His recipe, known as Strategies for Engineered Negligible Senescence (SENS), calls for a number of ingredients which do not yet exist. But each is theoretically within the grasp of medical science in the coming decades, at which time Mr. de Grey believes they can all be combined into a highly effective anti-aging therapy. He has been heard to declare that the first people who will live to see their 1,000th birthday are already alive today.

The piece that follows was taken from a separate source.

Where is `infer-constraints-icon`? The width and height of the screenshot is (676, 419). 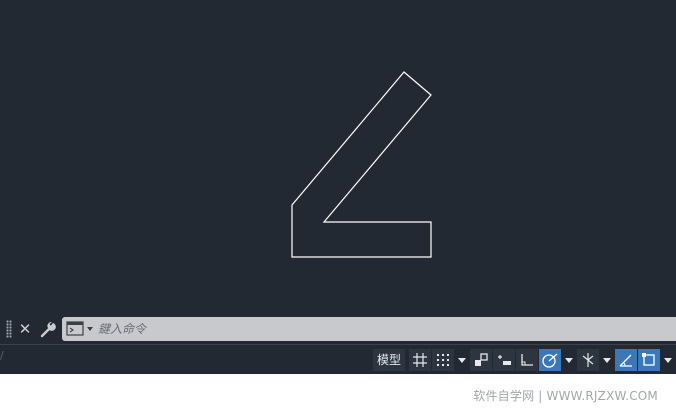 infer-constraints-icon is located at coordinates (482, 360). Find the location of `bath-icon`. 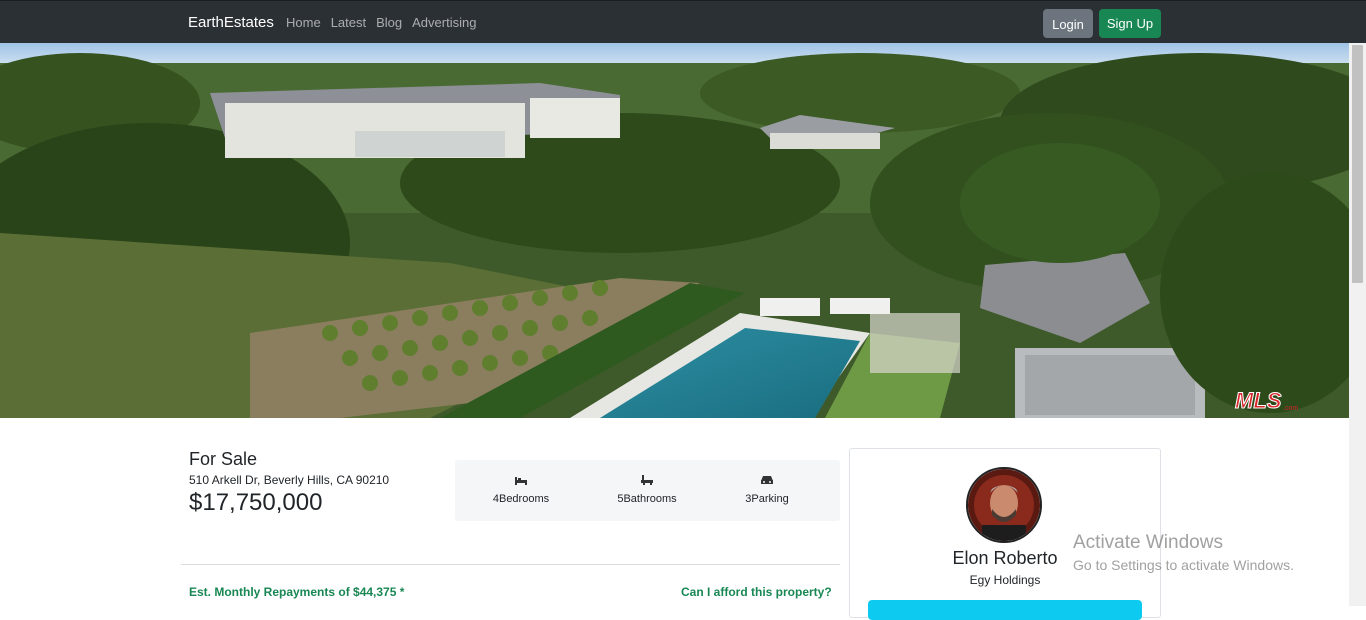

The SENS theory describes “seven deadly things” that erode the body’s youthfulness at the cellular level, eventually leading to death by old age. Aubrey de Grey means to apply exercise, gene therapy, stem cells, and other yet-to-be-discovered methods of medicine to counteract each of these age-advancing devices:

  1. Cell death and atrophy: Treatable with exercise, stem cells, and chemicals which stimulate cell division.
  2. Cancerous cells:Theoretically treatable with a type of gene therapy being developed, called Whole-body Interdiction of Lengthening of Telomeres (WILT).
  3. Mutant mitochondria: Mutated DNA in the mitochondria causes a number of diseases. These can be prevented by moving the mitochondrial DNA into the cell nucleus, where the rest of the DNA resides.
  4. Cell senescence (unwanted cells): Fat cells and other unwanted cruft can be removed surgically, or by stimulating the immune system to attack unwanted cells.
  5. Extracellular crosslinks (loss of elasticity): Certain proteins, such as those in cells making up the arteries, become too rigid over time because they bond to each other. These bonds can be broken with certain chemicals (some in clinical trials even today).
  6. Extracellular junk: “Plaque” which collects between cells can be eliminated by stimulating the immune system, and/or by using peptides called “beta-breakers.”
  7. Intracellular junk: Molecular garbage can be prevented from overwhelming certain cells by introducing enzymes which are known to be effective against such molecules.

Many scientists put no stock in Aubrey de Grey’s SENS theories, but others hold the man and his efforts in high esteem. One thing is certain… the pursuit of curing elderliness is worthwhile. The SENS theory may be imperfect, and may in fact be completely off base. But theories can evolve, and in the meantime, his research is moving in the right direction.